Enable nofollow search engine behavior for PDF files uploaded to web servers by default

Context

To increase the understanding of content delivered on the web it most often makes sense to describe what a user will be downloading. Many PDF files are indexed by search engines allowing a user to find the content via search, and load the document directly, but without any context. This can be problematic as a document may be out of date, list a procedure no longer in use, or simply exist for historical purposes.

By blocking direct PDFs from search engines we are not blocking the content, that still most often lives on the landing page where a PDF is linked from. That content also still would appear in search engines.

By implementing this change, there will be fewer requests for deleting PDFs from Google and other search engines and will create a more positive user experience for site visitors.

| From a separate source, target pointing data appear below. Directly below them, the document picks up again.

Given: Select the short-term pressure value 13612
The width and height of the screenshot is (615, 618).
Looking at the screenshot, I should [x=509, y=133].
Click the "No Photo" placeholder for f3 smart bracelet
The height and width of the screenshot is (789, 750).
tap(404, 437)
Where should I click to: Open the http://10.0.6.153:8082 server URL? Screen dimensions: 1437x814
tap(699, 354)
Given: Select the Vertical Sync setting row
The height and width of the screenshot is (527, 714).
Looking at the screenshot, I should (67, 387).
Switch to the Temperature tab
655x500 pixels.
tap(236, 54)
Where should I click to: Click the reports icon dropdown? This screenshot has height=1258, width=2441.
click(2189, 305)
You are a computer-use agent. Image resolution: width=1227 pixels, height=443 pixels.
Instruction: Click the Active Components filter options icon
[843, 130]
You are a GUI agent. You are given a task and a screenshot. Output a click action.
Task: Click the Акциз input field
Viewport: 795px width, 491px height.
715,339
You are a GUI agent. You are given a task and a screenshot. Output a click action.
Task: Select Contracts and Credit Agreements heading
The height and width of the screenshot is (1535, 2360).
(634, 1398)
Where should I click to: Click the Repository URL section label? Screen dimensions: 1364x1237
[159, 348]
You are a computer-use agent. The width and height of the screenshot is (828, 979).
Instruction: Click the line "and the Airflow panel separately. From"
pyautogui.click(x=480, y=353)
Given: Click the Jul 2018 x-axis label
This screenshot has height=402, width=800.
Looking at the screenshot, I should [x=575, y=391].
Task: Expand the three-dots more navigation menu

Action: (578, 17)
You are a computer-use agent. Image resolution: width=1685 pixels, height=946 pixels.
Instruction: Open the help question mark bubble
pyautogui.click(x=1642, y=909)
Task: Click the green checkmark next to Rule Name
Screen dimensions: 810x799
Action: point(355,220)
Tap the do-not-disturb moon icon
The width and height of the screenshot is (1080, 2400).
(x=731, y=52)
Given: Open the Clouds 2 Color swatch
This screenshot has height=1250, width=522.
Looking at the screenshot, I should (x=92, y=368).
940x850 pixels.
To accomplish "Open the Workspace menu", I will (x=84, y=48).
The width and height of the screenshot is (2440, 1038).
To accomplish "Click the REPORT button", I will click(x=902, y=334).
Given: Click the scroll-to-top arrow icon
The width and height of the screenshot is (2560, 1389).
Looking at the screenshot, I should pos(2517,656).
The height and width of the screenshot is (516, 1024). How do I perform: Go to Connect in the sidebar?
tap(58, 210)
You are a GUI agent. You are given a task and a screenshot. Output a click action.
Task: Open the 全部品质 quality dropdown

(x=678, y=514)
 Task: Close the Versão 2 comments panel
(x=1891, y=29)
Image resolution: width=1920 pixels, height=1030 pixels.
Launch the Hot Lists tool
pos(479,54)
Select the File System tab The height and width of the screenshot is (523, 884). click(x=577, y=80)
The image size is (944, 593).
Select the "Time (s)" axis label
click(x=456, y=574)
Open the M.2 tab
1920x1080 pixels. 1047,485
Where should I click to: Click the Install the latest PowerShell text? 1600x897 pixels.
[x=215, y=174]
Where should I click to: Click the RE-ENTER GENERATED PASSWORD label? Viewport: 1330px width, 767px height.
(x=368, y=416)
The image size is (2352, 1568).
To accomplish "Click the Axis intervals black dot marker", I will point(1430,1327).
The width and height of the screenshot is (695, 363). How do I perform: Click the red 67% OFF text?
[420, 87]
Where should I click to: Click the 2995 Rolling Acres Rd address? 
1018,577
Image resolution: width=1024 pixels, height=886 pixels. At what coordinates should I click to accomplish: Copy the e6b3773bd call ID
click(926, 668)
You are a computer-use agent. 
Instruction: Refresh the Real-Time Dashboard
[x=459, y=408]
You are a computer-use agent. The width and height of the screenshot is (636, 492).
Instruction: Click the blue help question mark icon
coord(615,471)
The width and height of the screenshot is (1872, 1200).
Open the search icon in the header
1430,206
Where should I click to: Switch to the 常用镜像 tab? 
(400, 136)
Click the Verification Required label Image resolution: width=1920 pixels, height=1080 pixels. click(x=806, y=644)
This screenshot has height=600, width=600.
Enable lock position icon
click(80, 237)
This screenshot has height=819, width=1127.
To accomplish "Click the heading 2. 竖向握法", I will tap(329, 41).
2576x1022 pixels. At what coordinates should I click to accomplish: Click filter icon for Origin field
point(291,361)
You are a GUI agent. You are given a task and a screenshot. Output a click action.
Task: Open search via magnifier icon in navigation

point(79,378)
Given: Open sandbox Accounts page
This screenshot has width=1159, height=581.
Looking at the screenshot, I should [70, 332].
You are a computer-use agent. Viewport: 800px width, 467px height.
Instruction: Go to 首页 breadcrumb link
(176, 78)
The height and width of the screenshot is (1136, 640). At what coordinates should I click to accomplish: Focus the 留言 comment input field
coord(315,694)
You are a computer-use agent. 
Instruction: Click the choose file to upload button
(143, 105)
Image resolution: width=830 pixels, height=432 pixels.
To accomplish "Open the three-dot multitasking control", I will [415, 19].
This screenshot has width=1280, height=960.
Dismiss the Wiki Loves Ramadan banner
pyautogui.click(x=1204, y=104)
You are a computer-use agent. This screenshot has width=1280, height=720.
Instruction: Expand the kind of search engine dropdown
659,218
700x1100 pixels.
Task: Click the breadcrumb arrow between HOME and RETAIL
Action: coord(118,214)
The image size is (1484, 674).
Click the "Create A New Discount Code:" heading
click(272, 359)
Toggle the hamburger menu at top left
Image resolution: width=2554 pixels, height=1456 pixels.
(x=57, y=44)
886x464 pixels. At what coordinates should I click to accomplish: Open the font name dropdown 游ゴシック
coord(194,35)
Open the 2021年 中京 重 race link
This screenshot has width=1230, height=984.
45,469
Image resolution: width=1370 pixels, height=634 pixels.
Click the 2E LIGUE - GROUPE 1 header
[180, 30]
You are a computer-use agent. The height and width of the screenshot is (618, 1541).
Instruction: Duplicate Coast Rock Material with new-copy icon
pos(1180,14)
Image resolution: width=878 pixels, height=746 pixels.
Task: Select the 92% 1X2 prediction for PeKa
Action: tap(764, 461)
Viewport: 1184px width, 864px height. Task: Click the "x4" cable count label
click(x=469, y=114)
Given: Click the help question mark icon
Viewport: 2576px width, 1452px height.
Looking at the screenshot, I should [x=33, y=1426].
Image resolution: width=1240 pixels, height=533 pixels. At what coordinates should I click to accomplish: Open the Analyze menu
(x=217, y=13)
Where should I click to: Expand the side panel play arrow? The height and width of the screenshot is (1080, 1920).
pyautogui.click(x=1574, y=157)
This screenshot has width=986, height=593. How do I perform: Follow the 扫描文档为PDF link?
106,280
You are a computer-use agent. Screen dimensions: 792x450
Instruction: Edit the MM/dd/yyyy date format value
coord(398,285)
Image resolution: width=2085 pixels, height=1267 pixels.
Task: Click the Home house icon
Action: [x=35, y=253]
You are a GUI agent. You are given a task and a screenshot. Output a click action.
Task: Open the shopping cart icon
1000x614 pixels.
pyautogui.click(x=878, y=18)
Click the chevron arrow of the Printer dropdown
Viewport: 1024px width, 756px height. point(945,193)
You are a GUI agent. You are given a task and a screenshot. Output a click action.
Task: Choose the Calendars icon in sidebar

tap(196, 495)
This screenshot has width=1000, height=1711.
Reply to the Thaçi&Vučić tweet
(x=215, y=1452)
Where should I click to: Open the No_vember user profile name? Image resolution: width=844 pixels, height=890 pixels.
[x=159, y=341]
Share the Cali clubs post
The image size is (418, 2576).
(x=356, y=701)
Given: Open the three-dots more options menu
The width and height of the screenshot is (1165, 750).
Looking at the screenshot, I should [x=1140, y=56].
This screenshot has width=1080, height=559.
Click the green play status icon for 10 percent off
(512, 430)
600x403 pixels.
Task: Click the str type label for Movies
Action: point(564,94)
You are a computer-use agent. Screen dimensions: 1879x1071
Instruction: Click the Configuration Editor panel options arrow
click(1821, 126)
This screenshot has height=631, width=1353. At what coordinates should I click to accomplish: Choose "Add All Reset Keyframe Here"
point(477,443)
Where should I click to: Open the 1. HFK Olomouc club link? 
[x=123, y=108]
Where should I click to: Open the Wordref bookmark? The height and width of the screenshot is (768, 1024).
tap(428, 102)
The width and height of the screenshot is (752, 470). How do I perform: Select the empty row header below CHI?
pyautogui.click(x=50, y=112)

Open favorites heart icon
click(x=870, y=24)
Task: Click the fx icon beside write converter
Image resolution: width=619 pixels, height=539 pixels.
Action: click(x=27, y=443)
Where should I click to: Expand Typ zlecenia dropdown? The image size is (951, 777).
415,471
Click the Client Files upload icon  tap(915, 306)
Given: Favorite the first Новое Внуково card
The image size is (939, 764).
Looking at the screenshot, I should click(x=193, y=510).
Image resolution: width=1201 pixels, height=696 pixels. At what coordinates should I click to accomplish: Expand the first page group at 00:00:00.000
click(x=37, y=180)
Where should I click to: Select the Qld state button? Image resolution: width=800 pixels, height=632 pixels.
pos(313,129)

This can be done at the server or site level by modifying either the conf or htaccess file.

<Files ~ "\.pdf$">

Header set X-Robots-Tag "noindex, nofollow"

</Files>

 

Status

Consequences

Doing this would potentially delist many PDF files from search engines. Our current inventory of most sites within the wwu.edu domain lists 267 internal PDFs. The vast majority are within singular sites where we could setup exclusions if it is necessary for them to remain listed. There are 4,600+ PDF files listed as external and reviewing the list shows many as part of *.wwu.edu but nothing seems to be stand-alone content that would not be better served by being accessed through a webpage. 

We want a mechanism in place to allow certain PDFs to stay indexed during this transition.

Google's Documentation lists out at the bottom of the page implementation details. It will be important to test if the single file setup would override a blanket do not index all .pdf files.